February 12, 10:37 PM. The BPF tail-call DFS architecture (de755615). This one took hours and it wasn’t obvious it would work at all. People who know this domain well said it couldn’t be done — the verifier constraints are real, the instruction limits are real, the 33 tail-call ceiling is real. The consensus was that a DFS traversal of an arbitrary rule tree in the XDP call path was incompatible with what the verifier allows. Part of what made the approach viable: the entire DAG lives in BPF maps — TREE_NODES and TREE_EDGES are just hash maps the kernel already knows how to query. The walker doesn’t carry the structure, it navigates it.

The path to get here is worth documenting because the eBPF verifier is not like any other runtime constraint. It doesn’t just check that your program probably works — it explores every possible execution path and proves none of them can crash the kernel. A program with 20 loop iterations and 3 branches per iteration has 3²⁰ ≈ 3.5 billion potential paths to verify. The verifier gives up at 1 million.

First attempt: decision tree with macro-unrolled levels (Chapter 3)

Replace the 64-rule bitmask with a trie. Each internal node is a field dimension; edges are field values. A packet walks root-to-leaf following matching edges. Wildcards are handled by the compiler replicating rules into every value’s subtree. The traversal:

Proto → SrcIp → DstIp → L4Word0 (src-port) → L4Word1 (dst-port) →
TcpFlags → Ttl → DfBit → TcpWindow

The loop would hit the verifier, so unroll it with a macro:

macro_rules! tree_walk_level {
($node_id:expr, $field_value:expr) => {
if let Some(node) = TREE_NODES.get($node_id) {
if node.has_action && node.priority > best_prio {
best_action = node.action;
best_prio = node.priority;
}
let edge_key = EdgeKey { parent: $node_id, value: $field_value };
if let Some(child) = TREE_EDGES.get(&edge_key) {
$node_id = *child;
} else if node.wildcard_child != 0 {
$node_id = node.wildcard_child;
}
}
};
}
// Nine expansions — straight-line code, verifier is happy
tree_walk_level!(node_id, proto);
tree_walk_level!(node_id, src_ip);
// ... through tcp_window

~270 instructions, verifier happy, works up to 10K rules.
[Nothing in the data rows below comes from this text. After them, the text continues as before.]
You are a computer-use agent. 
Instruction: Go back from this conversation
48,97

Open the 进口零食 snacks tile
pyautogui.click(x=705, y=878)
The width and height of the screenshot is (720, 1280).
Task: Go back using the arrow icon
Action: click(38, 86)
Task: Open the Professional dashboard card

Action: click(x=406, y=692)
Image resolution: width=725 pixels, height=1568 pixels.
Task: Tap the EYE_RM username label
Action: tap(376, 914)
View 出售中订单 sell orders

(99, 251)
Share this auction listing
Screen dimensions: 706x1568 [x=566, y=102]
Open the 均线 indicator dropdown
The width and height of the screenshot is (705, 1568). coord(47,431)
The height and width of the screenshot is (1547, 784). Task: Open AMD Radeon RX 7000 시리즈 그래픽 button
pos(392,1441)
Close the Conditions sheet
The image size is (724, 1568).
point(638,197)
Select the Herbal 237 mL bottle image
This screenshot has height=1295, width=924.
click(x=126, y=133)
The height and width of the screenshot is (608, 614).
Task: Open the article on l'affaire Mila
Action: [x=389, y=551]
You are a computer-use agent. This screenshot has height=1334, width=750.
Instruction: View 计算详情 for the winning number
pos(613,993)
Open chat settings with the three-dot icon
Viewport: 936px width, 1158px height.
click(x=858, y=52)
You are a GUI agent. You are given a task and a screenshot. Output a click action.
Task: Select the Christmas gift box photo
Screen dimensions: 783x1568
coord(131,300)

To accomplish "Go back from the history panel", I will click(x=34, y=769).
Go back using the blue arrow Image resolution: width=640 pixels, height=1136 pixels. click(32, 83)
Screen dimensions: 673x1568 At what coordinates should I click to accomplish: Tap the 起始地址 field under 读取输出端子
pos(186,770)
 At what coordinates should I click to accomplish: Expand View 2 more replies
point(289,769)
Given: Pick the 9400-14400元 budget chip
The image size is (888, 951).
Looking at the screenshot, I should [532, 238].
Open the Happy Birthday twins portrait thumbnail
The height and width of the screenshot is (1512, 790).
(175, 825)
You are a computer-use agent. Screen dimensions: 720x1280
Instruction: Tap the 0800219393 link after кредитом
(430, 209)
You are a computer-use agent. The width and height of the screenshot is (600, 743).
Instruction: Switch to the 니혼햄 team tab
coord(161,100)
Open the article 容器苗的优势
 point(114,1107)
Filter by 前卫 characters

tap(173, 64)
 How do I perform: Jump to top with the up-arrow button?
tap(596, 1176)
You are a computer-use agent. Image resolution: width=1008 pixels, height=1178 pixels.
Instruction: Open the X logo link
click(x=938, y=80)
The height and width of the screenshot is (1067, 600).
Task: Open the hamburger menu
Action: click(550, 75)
Problem: single-path traversal only follows one branch per level. Wildcard rules must be replicated by the compiler into every specific-value subtree, which explodes node count.

Second attempt: multi-cursor DFS (Chapter 4)

Track multiple cursors simultaneously, one for the specific-value path and one for the wildcard path. With 3 cursors and 9 levels, the verifier sees 2^(3×9) = 134 billion potential paths. Even MAX_CURSORS=2 hit the 1M instruction limit. The verifier doesn’t know most paths are impossible — it checks them all.

Third attempt: stack-based DFS in a single program (Chapter 5)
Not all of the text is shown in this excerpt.